Supreme Court addresses telemarketing
Many lower courts have addressed challenges to telemarketing laws. On Nov. 4, 2002, the Supreme Court agreed to wade into these troubled waters when it granted review in an Illinois case. State Attorney General James Ryan, later replaced by the new attorney general, Lisa Madigan, charged two professional fundraising corporations, Telemarketing Associates and Armet, Inc., with fraud after discovering that the companies had kept 85% of the revenue they raised for a nonprofit group called VietNow.
VietNow and the two companies had agreed that Telemarketing Associates could keep 85% of the gross collections in Illinois as a result of its marketing plan. VietNow never complained about the arrangement, but the state attorney general’s office filed suit after learning that the telemarketing groups did not advise donors that only 15% of their funds would actually go to VietNow.
The attorney general claimed that the defendants’ solicitations were “knowingly deceptive and materially false” and were fraudulent.

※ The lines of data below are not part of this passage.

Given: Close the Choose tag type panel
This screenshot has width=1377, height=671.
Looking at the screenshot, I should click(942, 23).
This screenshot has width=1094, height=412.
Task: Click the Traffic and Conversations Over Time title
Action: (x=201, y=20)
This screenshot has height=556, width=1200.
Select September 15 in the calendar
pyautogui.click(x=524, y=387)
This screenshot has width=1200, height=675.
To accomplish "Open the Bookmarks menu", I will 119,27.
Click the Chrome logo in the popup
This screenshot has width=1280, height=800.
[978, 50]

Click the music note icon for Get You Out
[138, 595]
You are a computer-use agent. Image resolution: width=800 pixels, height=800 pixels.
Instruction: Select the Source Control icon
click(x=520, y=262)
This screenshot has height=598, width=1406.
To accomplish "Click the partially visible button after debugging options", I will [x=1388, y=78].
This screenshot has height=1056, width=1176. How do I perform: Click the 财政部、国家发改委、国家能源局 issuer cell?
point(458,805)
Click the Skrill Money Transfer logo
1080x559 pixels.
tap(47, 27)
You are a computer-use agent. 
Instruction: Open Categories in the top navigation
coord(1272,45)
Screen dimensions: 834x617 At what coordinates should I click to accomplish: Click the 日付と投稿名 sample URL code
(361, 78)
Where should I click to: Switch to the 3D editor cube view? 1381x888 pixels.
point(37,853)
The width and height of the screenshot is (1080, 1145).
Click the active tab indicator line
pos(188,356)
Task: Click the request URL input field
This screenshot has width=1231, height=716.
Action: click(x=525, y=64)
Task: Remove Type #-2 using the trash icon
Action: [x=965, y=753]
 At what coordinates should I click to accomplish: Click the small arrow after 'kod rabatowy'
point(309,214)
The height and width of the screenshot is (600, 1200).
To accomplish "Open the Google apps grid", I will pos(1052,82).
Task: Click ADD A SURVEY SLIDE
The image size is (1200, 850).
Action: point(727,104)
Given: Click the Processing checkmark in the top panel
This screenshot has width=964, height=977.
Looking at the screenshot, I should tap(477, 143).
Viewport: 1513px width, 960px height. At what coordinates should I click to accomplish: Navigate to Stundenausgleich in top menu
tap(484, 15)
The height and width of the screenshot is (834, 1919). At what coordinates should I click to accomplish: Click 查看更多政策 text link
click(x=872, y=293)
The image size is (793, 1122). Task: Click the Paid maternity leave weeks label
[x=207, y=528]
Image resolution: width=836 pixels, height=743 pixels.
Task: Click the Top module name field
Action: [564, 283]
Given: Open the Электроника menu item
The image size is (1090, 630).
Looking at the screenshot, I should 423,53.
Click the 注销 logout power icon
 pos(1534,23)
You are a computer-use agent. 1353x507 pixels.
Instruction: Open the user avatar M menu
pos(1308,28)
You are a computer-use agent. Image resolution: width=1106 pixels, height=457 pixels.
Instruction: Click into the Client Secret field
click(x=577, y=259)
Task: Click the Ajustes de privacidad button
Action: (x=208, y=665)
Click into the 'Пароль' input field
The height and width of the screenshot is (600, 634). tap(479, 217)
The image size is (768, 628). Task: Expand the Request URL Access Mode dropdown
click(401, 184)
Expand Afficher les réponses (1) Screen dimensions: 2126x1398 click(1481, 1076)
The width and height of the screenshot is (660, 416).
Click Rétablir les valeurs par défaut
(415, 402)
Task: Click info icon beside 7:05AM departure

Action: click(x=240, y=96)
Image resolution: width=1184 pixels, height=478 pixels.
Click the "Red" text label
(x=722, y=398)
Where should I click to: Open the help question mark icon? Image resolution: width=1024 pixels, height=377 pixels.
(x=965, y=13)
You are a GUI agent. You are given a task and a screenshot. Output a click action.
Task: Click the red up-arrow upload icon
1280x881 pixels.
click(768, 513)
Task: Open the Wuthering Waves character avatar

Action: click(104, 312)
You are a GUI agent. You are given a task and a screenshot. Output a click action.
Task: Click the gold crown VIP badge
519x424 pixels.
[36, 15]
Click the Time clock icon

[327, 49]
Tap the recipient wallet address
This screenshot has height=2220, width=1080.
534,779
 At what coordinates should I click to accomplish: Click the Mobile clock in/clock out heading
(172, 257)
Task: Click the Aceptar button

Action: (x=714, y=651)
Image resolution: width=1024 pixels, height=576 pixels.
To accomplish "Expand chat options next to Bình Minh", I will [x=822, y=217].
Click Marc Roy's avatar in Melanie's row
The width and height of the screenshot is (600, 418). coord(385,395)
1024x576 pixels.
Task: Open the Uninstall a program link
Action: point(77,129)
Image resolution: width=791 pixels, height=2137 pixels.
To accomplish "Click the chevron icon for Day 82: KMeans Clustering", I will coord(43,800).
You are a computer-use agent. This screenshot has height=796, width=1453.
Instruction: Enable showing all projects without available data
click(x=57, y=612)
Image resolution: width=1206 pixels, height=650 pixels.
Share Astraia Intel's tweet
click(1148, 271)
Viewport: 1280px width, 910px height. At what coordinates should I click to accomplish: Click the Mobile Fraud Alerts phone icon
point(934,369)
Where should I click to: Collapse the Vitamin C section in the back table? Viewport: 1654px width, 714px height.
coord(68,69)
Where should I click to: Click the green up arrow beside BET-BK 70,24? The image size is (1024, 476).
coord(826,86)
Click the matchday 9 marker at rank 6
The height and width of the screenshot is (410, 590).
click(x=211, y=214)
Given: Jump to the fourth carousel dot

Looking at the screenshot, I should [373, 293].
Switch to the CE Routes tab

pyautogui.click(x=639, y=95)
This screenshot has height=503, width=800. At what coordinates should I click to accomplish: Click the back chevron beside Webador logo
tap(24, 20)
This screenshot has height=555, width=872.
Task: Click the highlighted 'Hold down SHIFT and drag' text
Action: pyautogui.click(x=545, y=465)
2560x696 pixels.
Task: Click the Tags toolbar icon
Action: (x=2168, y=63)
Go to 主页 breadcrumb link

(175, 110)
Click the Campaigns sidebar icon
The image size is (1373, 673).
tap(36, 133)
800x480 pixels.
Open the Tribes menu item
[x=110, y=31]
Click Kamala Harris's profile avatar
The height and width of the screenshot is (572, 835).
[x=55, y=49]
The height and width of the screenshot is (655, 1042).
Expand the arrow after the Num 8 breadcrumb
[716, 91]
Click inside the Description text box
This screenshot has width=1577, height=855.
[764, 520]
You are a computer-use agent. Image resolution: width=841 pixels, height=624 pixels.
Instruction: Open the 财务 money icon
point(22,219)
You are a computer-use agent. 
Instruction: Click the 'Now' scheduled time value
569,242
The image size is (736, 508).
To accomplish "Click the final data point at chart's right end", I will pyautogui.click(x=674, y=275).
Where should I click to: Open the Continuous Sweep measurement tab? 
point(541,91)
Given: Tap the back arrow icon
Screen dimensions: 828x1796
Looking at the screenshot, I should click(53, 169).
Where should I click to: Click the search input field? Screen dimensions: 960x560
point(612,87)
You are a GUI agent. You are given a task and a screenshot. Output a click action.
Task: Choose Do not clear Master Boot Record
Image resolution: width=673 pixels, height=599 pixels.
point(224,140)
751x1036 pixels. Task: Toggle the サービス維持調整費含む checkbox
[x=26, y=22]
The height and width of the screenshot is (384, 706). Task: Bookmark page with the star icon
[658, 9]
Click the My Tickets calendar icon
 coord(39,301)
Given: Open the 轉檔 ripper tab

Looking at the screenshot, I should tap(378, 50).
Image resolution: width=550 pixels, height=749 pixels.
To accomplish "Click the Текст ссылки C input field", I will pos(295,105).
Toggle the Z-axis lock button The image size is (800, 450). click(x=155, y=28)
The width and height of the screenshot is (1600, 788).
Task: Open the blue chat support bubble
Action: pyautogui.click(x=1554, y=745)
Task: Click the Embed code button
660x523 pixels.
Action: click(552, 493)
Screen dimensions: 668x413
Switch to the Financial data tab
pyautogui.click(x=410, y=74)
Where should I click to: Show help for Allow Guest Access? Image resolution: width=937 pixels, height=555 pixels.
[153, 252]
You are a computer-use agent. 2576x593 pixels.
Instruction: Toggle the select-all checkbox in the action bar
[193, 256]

The state included affidavit testimony in which people said they were told the bulk of their donated money would reach the charity.
However, the Illinois Supreme Court rejected the state’s argument and reasoned that the First Amendment protected the defendants’ solicitation activities. The state high court cited a 1980 U.S. Supreme Court decision for the proposition that “solicitation is characteristically intertwined with informative and perhaps persuasive speech seeking support for particular causes or for particular views on economic, political, or social issues, and … that without solicitation the flow of such information and advocacy would likely cease” (Village of Schaumburg v. Citizens for a Better Environment).
The Illinois high court noted that the U.S. Supreme Court had emphasized the First Amendment rights of charitable solicitors in several cases, including Secretary of State v. Joseph H. Munson, Co. and Riley v. National Federation of the Blind of North Carolina, Inc.
On May 5, 2003, the U.S. Supreme Court unanimously reversed in Illinois ex rel. Madigan v. Telemarketing Associates, Inc. (Because of the change in attorneys general, the case name changed from Ryan v. Telemarketing Associates, Inc.)
Writing for the Court, Justice Ruth Bader Ginsburg emphasized that individual fraud actions were different in kind from the statutes struck down in theSchaumburg, Munson and Riley decisions.
“So long as the emphasis is on what the fundraisers misleadingly convey, and not on percentage limitations on solicitors’ fees per se, such actions need not impermissibly chill protected speech,” Ginsburg wrote. That is, individual fraud actions will not chill too much protected speech because the state bears the burden of proof in all such actions by clear and convincing evidence.
The regulation of telemarketing will continue because many Americans view such calls as an invasion of their privacy. Many of the telemarketers possess the funds necessary to challenge the constitutionality of telemarketing regulations so the battle will continue in the courts. However, so far a clear pattern has emerged — courts are tending to favor the telemarketing restrictions as a reasonable way to protect residential privacy.